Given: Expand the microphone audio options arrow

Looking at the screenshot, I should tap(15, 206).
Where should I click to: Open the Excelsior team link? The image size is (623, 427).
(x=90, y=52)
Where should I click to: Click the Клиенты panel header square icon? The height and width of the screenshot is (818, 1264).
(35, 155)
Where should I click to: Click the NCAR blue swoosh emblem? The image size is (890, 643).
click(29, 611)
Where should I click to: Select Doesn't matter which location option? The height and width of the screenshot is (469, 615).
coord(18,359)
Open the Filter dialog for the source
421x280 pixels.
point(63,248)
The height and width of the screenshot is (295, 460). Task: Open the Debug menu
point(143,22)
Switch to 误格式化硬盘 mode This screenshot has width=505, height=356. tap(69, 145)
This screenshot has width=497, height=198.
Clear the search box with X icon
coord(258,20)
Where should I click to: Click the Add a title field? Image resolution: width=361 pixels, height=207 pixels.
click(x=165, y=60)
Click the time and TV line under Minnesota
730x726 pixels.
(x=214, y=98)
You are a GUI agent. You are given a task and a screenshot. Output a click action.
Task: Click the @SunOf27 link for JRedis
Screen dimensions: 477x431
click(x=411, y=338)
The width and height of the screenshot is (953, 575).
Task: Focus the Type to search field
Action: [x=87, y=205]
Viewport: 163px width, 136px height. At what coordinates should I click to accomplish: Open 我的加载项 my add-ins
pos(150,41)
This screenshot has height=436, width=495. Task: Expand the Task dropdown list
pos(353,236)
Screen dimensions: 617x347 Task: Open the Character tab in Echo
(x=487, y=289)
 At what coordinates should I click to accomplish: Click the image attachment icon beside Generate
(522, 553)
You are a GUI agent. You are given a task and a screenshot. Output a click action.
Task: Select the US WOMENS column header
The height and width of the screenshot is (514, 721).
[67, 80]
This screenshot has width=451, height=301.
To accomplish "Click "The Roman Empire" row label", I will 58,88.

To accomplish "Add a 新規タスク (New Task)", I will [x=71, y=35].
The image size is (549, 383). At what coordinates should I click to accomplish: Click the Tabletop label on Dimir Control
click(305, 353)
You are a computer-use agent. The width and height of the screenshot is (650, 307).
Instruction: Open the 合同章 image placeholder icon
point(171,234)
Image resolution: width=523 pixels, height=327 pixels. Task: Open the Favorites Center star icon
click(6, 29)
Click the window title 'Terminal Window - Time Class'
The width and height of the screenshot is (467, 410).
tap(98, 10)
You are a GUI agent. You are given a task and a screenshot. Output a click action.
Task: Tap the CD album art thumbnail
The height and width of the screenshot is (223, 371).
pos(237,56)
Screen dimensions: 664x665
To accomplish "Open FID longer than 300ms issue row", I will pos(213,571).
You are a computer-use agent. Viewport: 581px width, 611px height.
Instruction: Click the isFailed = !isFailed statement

* **About this exercise**: Would you please return all of the data exactly?

* **Finished task**:
Given: Expand the microphone audio options arrow

Looking at the screenshot, I should tap(15, 206).
Where should I click to: Open the Excelsior team link? The image size is (623, 427).
(x=90, y=52)
Where should I click to: Click the Клиенты panel header square icon? The height and width of the screenshot is (818, 1264).
(35, 155)
Where should I click to: Click the NCAR blue swoosh emblem? The image size is (890, 643).
click(29, 611)
Where should I click to: Select Doesn't matter which location option? The height and width of the screenshot is (469, 615).
coord(18,359)
Open the Filter dialog for the source
421x280 pixels.
point(63,248)
The height and width of the screenshot is (295, 460). Task: Open the Debug menu
point(143,22)
Switch to 误格式化硬盘 mode This screenshot has width=505, height=356. tap(69, 145)
This screenshot has width=497, height=198.
Clear the search box with X icon
coord(258,20)
Where should I click to: Click the Add a title field? Image resolution: width=361 pixels, height=207 pixels.
click(x=165, y=60)
Click the time and TV line under Minnesota
730x726 pixels.
(x=214, y=98)
You are a GUI agent. You are given a task and a screenshot. Output a click action.
Task: Click the @SunOf27 link for JRedis
Screen dimensions: 477x431
click(x=411, y=338)
The width and height of the screenshot is (953, 575).
Task: Focus the Type to search field
Action: [x=87, y=205]
Viewport: 163px width, 136px height. At what coordinates should I click to accomplish: Open 我的加载项 my add-ins
pos(150,41)
This screenshot has height=436, width=495. Task: Expand the Task dropdown list
pos(353,236)
Screen dimensions: 617x347 Task: Open the Character tab in Echo
(x=487, y=289)
 At what coordinates should I click to accomplish: Click the image attachment icon beside Generate
(522, 553)
You are a GUI agent. You are given a task and a screenshot. Output a click action.
Task: Select the US WOMENS column header
The height and width of the screenshot is (514, 721).
[67, 80]
This screenshot has width=451, height=301.
To accomplish "Click "The Roman Empire" row label", I will 58,88.

To accomplish "Add a 新規タスク (New Task)", I will [x=71, y=35].
The image size is (549, 383). At what coordinates should I click to accomplish: Click the Tabletop label on Dimir Control
click(305, 353)
You are a computer-use agent. The width and height of the screenshot is (650, 307).
Instruction: Open the 合同章 image placeholder icon
point(171,234)
Image resolution: width=523 pixels, height=327 pixels. Task: Open the Favorites Center star icon
click(6, 29)
Click the window title 'Terminal Window - Time Class'
The width and height of the screenshot is (467, 410).
tap(98, 10)
You are a GUI agent. You are given a task and a screenshot. Output a click action.
Task: Tap the CD album art thumbnail
The height and width of the screenshot is (223, 371).
pos(237,56)
Screen dimensions: 664x665
To accomplish "Open FID longer than 300ms issue row", I will pos(213,571).
You are a computer-use agent. Viewport: 581px width, 611px height.
Instruction: Click the isFailed = !isFailed statement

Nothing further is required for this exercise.